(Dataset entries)
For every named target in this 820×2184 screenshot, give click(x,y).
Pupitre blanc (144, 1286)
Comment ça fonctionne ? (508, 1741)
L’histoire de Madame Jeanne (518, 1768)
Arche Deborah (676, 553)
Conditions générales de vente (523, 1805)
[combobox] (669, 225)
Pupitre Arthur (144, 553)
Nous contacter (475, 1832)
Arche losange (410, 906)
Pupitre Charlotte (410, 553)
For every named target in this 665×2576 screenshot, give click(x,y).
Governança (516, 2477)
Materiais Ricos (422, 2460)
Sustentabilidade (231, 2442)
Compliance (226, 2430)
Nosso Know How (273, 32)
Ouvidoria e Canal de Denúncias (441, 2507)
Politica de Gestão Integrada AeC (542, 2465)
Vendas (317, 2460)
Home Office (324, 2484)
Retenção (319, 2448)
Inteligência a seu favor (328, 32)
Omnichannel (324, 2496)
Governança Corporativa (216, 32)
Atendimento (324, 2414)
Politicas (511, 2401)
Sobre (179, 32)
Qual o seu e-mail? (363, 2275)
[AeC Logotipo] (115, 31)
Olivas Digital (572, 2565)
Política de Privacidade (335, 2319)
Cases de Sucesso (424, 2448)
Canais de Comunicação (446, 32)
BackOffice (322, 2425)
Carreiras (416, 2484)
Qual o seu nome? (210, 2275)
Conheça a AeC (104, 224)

_Task item_: In the records above, return only the line that contains "Sobre (179, 32)" and every line after it through the last, exactly as they appear.

_Exercise solution_:
Sobre (179, 32)
Qual o seu e-mail? (363, 2275)
[AeC Logotipo] (115, 31)
Olivas Digital (572, 2565)
Política de Privacidade (335, 2319)
Cases de Sucesso (424, 2448)
Canais de Comunicação (446, 32)
BackOffice (322, 2425)
Carreiras (416, 2484)
Qual o seu nome? (210, 2275)
Conheça a AeC (104, 224)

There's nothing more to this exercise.